There was a beat in which Dad swallowed before saying, “Joanne. We don’t have a power circle in place, and I don’t think we’ll be able to build one under the weight of that magic. It’ll kill us.”

“No. It’ll be rough, but we’ll be all right.” That, to my surprise, was Morrison, who sounded far more calm and confident than I would have if I’d had to say it. I didn’t lack confidence. It was just that I’d be arguing with my daddy, whereas Morrison had no emotional baggage on this claim.

“Jo-Joanne, you don’t understand the kind of power you’re asking me to use—”

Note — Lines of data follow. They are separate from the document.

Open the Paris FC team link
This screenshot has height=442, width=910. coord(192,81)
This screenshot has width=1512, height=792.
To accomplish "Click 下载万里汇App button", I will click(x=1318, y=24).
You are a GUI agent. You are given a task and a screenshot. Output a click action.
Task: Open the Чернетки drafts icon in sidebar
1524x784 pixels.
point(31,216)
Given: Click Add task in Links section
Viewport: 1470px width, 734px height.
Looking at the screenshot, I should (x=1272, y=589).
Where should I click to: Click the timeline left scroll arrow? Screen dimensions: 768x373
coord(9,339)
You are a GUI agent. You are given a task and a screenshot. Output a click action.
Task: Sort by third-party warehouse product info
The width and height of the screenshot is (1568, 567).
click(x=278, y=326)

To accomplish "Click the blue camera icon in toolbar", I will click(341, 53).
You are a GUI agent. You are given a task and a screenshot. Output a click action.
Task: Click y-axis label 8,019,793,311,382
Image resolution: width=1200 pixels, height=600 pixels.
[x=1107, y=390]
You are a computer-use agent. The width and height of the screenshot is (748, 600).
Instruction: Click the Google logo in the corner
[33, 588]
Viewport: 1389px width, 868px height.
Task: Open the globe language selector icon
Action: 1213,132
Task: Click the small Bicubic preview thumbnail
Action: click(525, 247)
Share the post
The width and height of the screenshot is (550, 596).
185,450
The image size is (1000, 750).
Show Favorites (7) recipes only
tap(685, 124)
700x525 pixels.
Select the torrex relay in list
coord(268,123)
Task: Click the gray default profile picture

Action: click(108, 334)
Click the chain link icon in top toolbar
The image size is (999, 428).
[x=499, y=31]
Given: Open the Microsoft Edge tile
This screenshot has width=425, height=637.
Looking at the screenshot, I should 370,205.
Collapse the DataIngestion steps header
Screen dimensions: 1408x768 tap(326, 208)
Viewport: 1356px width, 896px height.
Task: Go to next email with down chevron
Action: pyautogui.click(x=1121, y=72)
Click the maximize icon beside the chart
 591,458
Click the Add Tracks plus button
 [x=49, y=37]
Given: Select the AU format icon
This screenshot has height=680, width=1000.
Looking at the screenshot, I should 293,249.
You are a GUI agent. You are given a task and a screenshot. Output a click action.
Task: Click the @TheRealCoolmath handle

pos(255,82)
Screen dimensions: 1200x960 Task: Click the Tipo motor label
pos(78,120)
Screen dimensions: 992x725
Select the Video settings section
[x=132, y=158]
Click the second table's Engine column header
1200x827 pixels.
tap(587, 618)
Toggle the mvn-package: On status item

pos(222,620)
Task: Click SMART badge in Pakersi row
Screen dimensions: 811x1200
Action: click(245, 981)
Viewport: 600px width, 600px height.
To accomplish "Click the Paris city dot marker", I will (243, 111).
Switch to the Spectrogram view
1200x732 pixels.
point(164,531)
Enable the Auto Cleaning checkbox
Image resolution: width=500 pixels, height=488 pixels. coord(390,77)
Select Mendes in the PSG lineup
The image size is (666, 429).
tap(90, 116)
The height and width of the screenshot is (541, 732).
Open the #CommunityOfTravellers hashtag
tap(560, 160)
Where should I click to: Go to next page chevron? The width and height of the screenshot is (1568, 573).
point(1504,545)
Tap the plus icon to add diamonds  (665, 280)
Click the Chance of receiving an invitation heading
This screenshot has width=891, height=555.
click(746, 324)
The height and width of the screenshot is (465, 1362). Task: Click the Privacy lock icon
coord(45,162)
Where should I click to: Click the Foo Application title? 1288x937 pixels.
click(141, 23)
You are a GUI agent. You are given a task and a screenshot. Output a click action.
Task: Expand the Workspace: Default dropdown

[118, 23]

“Yeah, I do. It’s the kind of power you would normally need a big, strong power circle and ideally at least three others of your bloodline to work. It’s the kind of power you might ask the Great Makers to help you handle, because without a god’s touch it might burn you out. And calling on gods isn’t something you do without a power circle unless you’re me, so I understand your concern, Dad.”

Under different circumstances, my father’s expression might have been funny. He hadn’t gotten as far as rearranging his expectations of me. They were all just being smashed around like billiard balls in his mind, bouncing and rattling chaotically, no pattern yet establishing itself. Under different circumstances—like circumstances in which he had told me about and guided me in my mystical heritage—I might even have felt sorry for hitting him over the head with his suddenly take-no-prisoners shamanic daughter.

Under these circumstances, however, I repeated, “I do understand, Dad. I just don’t give a damn. You’re either going to do this or I’m going to have to do it myself. The magic you laid down in the future will probably respond to me because I’m your daughter, but it won’t be as responsive as it would be to you. We need that link to help get us back to our own time. I’m already going to have to cut Aidan off from the lightning and provide any magical offense we need, so it would be really helpful if you just did what I’m asking.”

“It’s impossible.”

“Then do the impossible.”

“What am I going to do?” Morrison kept right on sounding calm and sensible, for which I loved him beyond reason.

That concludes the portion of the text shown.